* [Directive]: Carry on the passage about the Rolling Stones' early management arrangements, picking up right after its final sentence.

The first person he phoned for help was Epstein, offering him 50 percent of the Rolling Stones management contract in return for some office space and enough upfront funding to finance a recording session. Citing his obligations to the Beatles and other Liverpool acts, Brian declined. Next, Andrew approached Eric Easton, an older, experienced, London agent who, after some hesitation, expressed interest in accepting a similar deal . . . if it could be arranged. Sean O’Mahony figured the Oldham-Easton partnership was an excellent one.
“Andrew was the young go-getter with loads of good ideas for promoting groups and giving them an image,” he said. “Eric was this rather conservative show business agent, a very straightforward businessperson, who had the necessary practical knowledge, knew how contracts worked, knew how to do bookings, knew that side inside out.”

* [Given data]:
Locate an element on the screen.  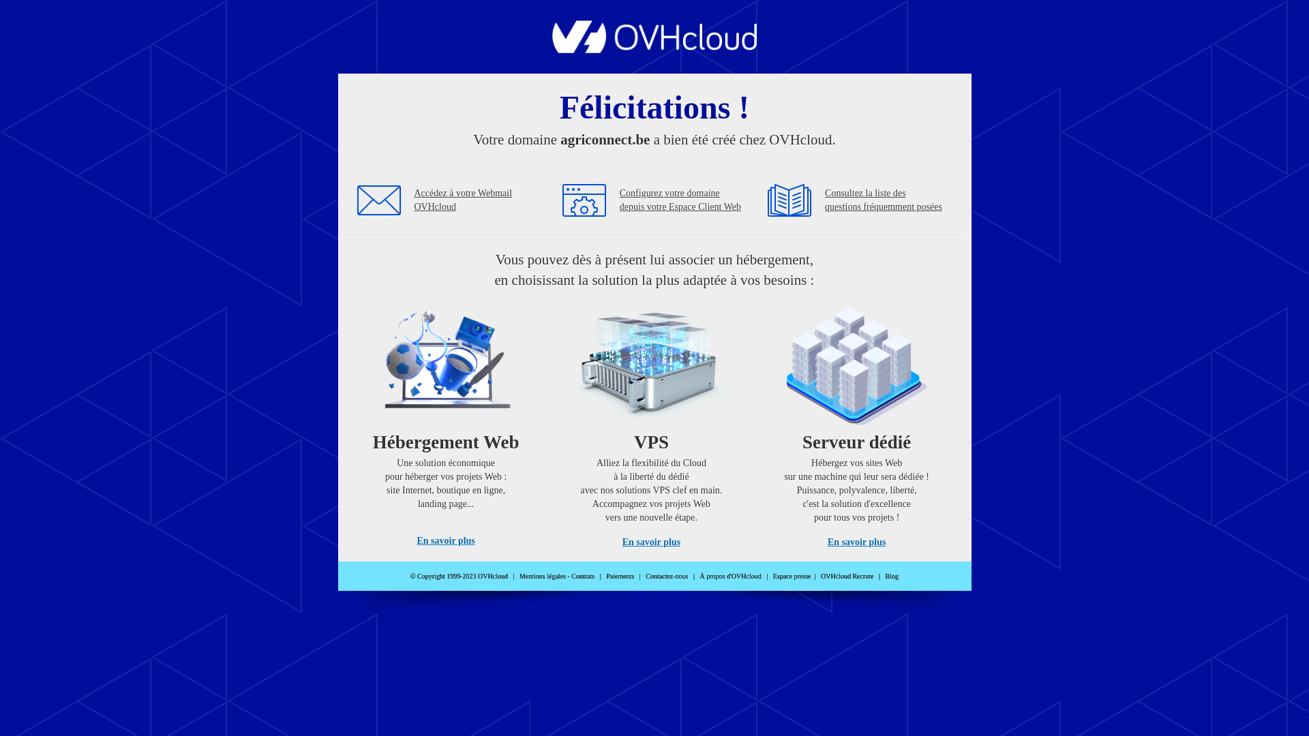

* [Task response]:
The following Sunday, Philip Norman writes, Oldham made
“the most brilliant self-selling job the nineteen-year-old had yet pulled off, expertly mixing audacity with intuition. He came on to Brian, Mick, Keith, Stew, Bill, and Charlie as a London big shot who could give them anything they wanted and get anywhere they cared to go. At the same time, he was one of them, a rebel, an outsider who shared their quasi-Marxist ideals and evangelical zeal for bringing pure blues and R&B to a wider audience.” The bit about Andrew being an R&B fan was a particularly hideous distortion; in fact, he was glomming on to a trend he’d only just learned about.

No doubt Oldham also stressed his connection to the Beatles.
“He probably said, ‘I am the Beatles’ publicist’—how about that as a line?” Jagger mused. “Everything to do with the Beatles was sort of gold and glittery, and Andrew seemed to know what he was doing.”
Nevertheless, Keith Richards maintains that Oldham
“was looking for an alternative to the Beatles” from the very outset. Despite being from provincial Liverpool, the Beatles had already scored two big hits with “Love Me Do” and “Please Please Me.” Never before had an act from so far north succeeded at that level. “I guess Andrew’s mind would work this way,” Keith reasoned. “If Liverpool can produce the Beatles, what can London produce? Liverpool was much further away from London than it is now. There were no streets, no highways. I mean, Liverpool is . . . as far as London is concerned, it’s Nome, Alaska.”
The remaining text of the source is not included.